• What you should do: Please take the records that follow and repeat exactly the lines starting with the line with "Ms. Ana Contreras (615, 441)" and going on through the line with "Login (611, 1513)".

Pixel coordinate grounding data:
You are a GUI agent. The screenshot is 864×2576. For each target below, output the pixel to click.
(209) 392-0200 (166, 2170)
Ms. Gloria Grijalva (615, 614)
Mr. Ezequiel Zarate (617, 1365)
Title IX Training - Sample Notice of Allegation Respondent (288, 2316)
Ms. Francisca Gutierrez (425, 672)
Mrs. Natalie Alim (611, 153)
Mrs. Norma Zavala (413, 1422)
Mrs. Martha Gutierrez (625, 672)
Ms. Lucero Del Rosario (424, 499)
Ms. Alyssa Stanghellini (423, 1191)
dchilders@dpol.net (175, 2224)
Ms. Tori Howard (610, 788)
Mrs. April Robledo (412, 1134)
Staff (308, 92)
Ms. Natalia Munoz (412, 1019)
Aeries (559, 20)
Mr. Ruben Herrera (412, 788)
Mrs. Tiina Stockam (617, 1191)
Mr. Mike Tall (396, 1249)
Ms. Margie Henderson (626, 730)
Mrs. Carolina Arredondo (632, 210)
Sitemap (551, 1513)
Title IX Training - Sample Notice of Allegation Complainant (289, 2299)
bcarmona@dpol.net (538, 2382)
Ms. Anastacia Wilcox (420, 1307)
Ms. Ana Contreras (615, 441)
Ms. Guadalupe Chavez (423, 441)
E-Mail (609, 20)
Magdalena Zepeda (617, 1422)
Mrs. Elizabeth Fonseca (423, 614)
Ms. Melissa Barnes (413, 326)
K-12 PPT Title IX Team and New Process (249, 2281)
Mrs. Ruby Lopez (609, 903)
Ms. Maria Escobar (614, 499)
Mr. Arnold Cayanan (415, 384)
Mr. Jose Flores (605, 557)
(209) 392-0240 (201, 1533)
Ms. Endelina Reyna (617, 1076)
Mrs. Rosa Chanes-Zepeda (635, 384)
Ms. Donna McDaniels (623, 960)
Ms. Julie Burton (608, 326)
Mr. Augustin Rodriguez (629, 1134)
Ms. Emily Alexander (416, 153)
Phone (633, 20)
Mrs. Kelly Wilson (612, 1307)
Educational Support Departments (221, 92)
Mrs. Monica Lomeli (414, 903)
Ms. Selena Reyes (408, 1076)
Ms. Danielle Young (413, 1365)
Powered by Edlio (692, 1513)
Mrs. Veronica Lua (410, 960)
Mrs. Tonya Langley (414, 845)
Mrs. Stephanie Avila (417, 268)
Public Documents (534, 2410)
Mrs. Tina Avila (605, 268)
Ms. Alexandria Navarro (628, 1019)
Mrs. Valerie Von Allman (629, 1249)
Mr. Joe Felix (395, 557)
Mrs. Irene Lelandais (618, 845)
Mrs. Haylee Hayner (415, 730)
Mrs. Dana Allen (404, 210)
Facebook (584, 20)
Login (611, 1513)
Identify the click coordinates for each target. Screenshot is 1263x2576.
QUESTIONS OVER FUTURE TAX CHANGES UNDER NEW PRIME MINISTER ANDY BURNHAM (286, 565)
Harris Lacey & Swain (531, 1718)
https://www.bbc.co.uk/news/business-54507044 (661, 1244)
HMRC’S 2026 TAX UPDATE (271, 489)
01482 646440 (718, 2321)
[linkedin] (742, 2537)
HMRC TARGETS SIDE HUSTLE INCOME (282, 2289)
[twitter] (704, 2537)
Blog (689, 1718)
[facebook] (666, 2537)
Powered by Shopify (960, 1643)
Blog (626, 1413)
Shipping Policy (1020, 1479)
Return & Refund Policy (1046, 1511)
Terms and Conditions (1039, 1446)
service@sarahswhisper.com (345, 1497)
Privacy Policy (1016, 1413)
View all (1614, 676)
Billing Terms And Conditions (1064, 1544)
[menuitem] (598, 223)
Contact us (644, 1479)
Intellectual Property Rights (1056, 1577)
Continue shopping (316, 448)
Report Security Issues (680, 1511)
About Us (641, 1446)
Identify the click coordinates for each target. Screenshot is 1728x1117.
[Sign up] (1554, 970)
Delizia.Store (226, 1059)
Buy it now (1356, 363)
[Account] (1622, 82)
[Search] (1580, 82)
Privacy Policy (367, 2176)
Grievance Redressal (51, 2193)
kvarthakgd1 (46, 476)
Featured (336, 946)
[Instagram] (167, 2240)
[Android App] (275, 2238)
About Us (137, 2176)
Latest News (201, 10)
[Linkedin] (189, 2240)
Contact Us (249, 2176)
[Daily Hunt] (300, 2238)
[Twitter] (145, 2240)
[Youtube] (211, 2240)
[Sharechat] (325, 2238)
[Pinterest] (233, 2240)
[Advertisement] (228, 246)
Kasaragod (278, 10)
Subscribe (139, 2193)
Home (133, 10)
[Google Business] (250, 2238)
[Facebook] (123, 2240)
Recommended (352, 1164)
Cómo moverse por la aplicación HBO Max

• Your solution:
Ms. Ana Contreras (615, 441)
Ms. Guadalupe Chavez (423, 441)
E-Mail (609, 20)
Magdalena Zepeda (617, 1422)
Mrs. Elizabeth Fonseca (423, 614)
Ms. Melissa Barnes (413, 326)
K-12 PPT Title IX Team and New Process (249, 2281)
Mrs. Ruby Lopez (609, 903)
Ms. Maria Escobar (614, 499)
Mr. Arnold Cayanan (415, 384)
Mr. Jose Flores (605, 557)
(209) 392-0240 (201, 1533)
Ms. Endelina Reyna (617, 1076)
Mrs. Rosa Chanes-Zepeda (635, 384)
Ms. Donna McDaniels (623, 960)
Ms. Julie Burton (608, 326)
Mr. Augustin Rodriguez (629, 1134)
Ms. Emily Alexander (416, 153)
Phone (633, 20)
Mrs. Kelly Wilson (612, 1307)
Educational Support Departments (221, 92)
Mrs. Monica Lomeli (414, 903)
Ms. Selena Reyes (408, 1076)
Ms. Danielle Young (413, 1365)
Powered by Edlio (692, 1513)
Mrs. Veronica Lua (410, 960)
Mrs. Tonya Langley (414, 845)
Mrs. Stephanie Avila (417, 268)
Public Documents (534, 2410)
Mrs. Tina Avila (605, 268)
Ms. Alexandria Navarro (628, 1019)
Mrs. Valerie Von Allman (629, 1249)
Mr. Joe Felix (395, 557)
Mrs. Irene Lelandais (618, 845)
Mrs. Haylee Hayner (415, 730)
Mrs. Dana Allen (404, 210)
Facebook (584, 20)
Login (611, 1513)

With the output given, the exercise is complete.